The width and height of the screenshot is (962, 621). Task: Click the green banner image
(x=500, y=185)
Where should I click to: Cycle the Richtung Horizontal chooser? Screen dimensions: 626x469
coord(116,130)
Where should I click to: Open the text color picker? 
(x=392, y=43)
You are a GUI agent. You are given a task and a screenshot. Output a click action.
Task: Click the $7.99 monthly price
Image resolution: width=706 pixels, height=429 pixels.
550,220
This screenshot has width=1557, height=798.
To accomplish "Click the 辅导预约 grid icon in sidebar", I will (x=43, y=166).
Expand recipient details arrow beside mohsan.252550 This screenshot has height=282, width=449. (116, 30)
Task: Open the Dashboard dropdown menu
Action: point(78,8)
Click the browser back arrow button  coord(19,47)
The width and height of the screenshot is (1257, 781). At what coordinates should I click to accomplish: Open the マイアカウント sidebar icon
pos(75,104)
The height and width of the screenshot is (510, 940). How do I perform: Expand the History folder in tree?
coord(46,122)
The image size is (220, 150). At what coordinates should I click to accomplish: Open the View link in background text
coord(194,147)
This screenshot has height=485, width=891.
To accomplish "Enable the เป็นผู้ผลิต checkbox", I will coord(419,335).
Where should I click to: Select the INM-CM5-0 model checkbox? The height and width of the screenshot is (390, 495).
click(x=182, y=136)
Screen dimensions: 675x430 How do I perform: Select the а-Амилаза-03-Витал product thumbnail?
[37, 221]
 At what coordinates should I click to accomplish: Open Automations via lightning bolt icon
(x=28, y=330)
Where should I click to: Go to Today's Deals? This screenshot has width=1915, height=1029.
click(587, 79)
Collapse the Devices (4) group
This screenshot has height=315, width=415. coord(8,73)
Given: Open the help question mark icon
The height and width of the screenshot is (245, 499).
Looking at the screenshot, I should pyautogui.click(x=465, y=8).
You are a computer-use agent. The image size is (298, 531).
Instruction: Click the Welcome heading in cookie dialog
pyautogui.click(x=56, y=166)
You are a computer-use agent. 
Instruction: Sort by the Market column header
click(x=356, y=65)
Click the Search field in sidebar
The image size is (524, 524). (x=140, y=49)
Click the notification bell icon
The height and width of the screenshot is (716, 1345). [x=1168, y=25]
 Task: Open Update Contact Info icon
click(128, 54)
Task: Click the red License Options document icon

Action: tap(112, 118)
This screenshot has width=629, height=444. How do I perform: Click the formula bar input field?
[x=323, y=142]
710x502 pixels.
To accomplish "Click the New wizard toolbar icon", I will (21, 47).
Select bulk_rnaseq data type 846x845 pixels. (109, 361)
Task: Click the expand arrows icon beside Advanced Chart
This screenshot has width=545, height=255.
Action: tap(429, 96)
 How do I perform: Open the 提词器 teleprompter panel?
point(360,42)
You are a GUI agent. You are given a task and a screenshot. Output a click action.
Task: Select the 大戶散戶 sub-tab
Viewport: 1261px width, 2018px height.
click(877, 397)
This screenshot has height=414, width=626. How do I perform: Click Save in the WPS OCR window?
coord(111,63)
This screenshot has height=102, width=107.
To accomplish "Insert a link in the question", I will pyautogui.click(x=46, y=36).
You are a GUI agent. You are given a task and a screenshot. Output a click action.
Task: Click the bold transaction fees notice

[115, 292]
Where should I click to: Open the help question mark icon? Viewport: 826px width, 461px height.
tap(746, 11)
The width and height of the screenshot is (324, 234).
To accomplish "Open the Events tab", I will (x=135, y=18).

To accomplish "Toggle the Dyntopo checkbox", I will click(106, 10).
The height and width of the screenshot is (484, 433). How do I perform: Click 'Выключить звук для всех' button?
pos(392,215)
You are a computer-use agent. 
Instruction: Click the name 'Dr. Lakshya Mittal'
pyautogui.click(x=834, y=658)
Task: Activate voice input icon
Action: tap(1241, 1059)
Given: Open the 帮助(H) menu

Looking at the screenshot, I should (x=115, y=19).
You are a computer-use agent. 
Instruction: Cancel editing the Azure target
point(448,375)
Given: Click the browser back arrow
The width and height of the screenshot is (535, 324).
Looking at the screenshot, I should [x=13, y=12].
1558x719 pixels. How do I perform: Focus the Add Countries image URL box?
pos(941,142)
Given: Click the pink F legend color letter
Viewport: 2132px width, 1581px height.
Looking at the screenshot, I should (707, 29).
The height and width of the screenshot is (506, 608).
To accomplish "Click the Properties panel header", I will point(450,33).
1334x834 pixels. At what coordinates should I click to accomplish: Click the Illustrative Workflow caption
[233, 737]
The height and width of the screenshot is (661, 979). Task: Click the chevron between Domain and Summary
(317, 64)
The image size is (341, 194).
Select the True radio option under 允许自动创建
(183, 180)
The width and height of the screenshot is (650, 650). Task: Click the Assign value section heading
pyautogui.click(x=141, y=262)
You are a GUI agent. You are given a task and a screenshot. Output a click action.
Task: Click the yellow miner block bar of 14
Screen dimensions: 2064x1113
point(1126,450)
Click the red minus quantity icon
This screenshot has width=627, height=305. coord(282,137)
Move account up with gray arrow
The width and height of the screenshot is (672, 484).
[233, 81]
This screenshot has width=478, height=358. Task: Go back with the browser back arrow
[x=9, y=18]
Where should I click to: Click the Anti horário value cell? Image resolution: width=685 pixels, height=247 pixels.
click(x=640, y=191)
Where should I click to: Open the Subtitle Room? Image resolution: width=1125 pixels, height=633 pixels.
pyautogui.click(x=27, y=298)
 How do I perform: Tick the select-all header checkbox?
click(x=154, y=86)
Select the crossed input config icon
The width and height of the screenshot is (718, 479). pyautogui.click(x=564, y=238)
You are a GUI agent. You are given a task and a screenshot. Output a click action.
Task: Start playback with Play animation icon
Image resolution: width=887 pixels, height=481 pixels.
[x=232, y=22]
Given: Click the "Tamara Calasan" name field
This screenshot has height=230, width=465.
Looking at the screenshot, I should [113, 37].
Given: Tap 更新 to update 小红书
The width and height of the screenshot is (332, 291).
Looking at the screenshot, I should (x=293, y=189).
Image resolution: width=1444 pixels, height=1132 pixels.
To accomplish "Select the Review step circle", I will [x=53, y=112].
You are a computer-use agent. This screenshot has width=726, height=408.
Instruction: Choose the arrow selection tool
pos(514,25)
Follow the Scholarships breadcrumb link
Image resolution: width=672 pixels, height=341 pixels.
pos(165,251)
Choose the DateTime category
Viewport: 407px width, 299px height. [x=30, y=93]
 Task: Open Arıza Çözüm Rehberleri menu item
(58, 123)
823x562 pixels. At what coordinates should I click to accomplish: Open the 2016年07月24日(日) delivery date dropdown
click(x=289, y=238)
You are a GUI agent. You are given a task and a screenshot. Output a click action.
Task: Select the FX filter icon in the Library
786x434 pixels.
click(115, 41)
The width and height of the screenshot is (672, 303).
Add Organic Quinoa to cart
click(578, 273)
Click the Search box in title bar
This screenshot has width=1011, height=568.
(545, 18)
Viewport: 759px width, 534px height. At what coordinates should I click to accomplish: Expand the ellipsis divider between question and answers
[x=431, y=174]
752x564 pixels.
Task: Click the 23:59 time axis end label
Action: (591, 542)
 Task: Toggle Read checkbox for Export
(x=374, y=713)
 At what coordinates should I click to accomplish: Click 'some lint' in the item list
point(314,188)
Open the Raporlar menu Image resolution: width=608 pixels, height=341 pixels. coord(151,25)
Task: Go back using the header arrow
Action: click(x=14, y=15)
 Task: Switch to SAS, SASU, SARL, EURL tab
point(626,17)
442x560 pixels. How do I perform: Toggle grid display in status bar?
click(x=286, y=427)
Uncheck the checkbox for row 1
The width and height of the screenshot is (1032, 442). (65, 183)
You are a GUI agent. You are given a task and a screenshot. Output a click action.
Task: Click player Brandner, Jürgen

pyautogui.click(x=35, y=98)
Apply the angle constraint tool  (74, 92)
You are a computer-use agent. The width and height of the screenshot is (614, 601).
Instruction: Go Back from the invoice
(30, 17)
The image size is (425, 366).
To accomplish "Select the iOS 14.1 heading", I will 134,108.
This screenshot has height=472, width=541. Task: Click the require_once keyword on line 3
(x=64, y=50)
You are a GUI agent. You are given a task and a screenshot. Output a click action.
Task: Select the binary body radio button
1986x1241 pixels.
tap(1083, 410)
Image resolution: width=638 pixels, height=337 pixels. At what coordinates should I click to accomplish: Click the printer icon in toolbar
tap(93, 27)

^^^^

Express the items from the start through the line containing "will (x=43, y=166).", inclusive, as a two-column CSV with the headers instruction and click_point. Give one row per item, with the item's text and its answer each in a single quoted field and line breaks replaced by spaces.

# [TASK ANSWER]
instruction,click_point
"The width and height of the screenshot is (962, 621). Task: Click the green banner image","(x=500, y=185)"
"Where should I click to: Cycle the Richtung Horizontal chooser? Screen dimensions: 626x469","coord(116,130)"
"Where should I click to: Open the text color picker?","(x=392, y=43)"
"You are a GUI agent. You are given a task and a screenshot. Output a click action. Task: Click the $7.99 monthly price Image resolution: width=706 pixels, height=429 pixels.","550,220"
"This screenshot has width=1557, height=798. To accomplish ""Click the 辅导预约 grid icon in sidebar"",","I will (x=43, y=166)."